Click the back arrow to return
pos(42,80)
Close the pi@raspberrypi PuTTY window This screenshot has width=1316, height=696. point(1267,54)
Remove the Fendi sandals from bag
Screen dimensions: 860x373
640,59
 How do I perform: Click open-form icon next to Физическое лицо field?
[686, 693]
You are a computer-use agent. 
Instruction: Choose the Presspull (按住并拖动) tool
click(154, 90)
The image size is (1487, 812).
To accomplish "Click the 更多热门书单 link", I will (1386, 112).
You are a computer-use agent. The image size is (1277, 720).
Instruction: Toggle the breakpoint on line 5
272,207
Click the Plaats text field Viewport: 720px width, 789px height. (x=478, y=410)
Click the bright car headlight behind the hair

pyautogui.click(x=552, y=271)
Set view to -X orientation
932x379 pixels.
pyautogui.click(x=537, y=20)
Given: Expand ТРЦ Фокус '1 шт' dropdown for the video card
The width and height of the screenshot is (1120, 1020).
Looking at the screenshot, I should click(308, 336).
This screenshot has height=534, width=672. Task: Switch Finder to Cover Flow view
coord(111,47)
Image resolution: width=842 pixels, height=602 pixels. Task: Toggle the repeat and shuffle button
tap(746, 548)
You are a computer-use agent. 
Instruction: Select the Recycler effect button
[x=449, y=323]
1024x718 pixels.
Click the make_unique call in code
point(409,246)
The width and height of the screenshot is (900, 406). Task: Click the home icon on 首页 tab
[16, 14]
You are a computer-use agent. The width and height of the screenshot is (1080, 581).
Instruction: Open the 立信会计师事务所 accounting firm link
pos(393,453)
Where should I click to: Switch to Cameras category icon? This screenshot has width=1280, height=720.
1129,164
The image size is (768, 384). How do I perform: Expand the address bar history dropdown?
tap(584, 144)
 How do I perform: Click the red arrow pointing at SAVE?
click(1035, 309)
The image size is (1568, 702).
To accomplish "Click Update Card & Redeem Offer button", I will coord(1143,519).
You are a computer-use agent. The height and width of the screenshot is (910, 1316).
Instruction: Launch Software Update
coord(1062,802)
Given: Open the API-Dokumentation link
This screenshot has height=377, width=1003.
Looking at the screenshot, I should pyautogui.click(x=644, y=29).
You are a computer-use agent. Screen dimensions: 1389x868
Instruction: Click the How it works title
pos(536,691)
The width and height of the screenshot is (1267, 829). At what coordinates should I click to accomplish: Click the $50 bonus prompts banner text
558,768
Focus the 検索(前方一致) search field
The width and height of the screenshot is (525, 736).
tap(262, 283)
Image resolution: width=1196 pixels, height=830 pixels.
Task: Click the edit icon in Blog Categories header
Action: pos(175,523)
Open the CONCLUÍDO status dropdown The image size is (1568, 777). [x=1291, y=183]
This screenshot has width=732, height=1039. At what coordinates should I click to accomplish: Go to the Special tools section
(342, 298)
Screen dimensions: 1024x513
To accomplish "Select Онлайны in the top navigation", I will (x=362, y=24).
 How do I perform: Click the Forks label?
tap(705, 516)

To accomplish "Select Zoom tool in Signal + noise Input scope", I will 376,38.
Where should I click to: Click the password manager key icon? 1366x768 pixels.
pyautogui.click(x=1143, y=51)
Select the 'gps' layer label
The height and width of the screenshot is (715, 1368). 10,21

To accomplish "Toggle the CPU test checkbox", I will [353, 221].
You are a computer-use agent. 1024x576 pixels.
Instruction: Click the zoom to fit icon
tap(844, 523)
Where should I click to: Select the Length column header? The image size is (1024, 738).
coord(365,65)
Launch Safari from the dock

- - - - - - -

WORK INSTRUCTIONS
Whenever a line in the entries above includes the word "computer", pull that line out.

YOUR RESPONSE
You are a computer-use agent. 
You are a computer-use agent. The image size is (1277, 720).
You are a computer-use agent. 
You are a computer-use agent. The width and height of the screenshot is (1080, 581).
You are a computer-use agent. The height and width of the screenshot is (910, 1316).
You are a computer-use agent. Screen dimensions: 1389x868
You are a computer-use agent. 1024x576 pixels.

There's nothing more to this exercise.